2019.06.13

スペインの目利きが森保ジャパンを
激賞。「明らかに改善している」

  • 小宮良之●文 text by Komiya Yoshiyuki
  • photo by Fujita Masato

「さまざまなシステムを用いることができることは、今後の戦いにおいて大きなアドバンテージになるだろう」

 スペインの目利き、ミケル・エチャリ(72歳)は開口一番、エルサルバドル戦で2-0の勝利を収めた日本の戦い方を褒め称えている。

「エルサルバドル戦の日本は非常に面白い動きを見せ、連係を結んでいた。とりわけ、攻撃に関してはアイデアが明確で、どのように動くべきかを選手たちは心得ているようだった。それぞれがスペースを使い、作り、支配するという行動を理解し、手際よく繰り返していた」

 現在も世界中のサッカー関係者から戦術の講義のために招かれているエチャリは、森保ジャパンが新たに採用した戦い方を克明に分析した。

「日本はトリニダード・トバゴ戦に続いて、3-4-2-1のシステムを採用した。開始早々は手探りながらも、徐々にゲームを支配した。システムの運用面で明らかに改善が見られ、攻撃面で強度を高めていた。

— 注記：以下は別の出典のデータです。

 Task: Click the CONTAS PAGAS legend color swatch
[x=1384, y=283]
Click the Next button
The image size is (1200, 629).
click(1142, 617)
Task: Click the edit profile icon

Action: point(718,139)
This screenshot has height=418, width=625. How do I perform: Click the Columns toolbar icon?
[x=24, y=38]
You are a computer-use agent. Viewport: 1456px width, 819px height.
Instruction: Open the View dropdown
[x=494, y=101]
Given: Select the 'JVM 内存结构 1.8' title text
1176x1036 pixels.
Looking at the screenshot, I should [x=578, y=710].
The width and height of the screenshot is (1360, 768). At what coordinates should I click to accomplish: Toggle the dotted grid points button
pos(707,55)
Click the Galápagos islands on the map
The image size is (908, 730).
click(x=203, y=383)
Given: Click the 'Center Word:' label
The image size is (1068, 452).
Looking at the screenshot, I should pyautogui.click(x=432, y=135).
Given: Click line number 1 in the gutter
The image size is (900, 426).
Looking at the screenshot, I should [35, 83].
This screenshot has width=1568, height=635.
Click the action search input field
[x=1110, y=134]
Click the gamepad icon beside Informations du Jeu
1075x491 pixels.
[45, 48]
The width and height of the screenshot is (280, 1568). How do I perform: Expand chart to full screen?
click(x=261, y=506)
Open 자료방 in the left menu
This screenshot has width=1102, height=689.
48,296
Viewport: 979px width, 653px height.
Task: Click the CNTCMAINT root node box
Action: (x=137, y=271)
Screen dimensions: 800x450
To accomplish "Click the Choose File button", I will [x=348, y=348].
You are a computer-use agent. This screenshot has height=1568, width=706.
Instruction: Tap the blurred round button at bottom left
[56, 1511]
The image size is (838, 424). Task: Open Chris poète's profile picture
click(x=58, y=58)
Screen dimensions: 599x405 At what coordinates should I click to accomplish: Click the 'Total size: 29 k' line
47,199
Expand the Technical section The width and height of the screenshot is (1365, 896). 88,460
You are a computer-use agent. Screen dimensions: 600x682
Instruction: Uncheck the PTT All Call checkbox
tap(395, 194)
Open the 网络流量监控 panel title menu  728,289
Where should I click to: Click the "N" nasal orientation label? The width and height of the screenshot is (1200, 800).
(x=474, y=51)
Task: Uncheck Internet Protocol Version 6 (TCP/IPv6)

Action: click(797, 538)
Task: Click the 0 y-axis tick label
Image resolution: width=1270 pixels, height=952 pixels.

 1トップの背後にポジションを取った堂安律(フローニンゲン)と南野拓実(ザルツブルク)が、インサイドにポジションを取ったとき、ウィングバックで高い位置を取った伊東純也(ゲンク)、原口元気(ハノーファー)が大外にできたスペースを使う。そのとき、ボールを受けた選手をサポートする形で逆サイドの選手、中盤の選手、トップの選手がそれぞれスペースを支配。ポジション的優位のおかげで波状攻撃ができたし、反撃を許さなかった。

エルサルバドル戦で2ゴールを挙げた永井謙佑 一方のエルサルバドルは4-1-4-1のシステムを採用し、中央を固めながら、サイドの入り口を封じる狙いだったのだろう。テクニカルな選手が多く、その面でのレベルの高さも見せた。しかし攻撃は推進力に欠け、深さを作れないため、じりじりと押し込まれることになった。ボール支配率は51%と健闘したものの、それは試合状況(リードした日本が無理に攻めなかった)によるものに過ぎない」

 前半19分だった。日本は右センターバックの冨安健洋(シント・トロイデン)がボールを持ち上がって、アウトサイドにできたスペースにパスを流し込む。これに永井謙佑(FC東京)が反応し、ボールを受けると鋭く切り返し、左足で先制点を流し込んだ。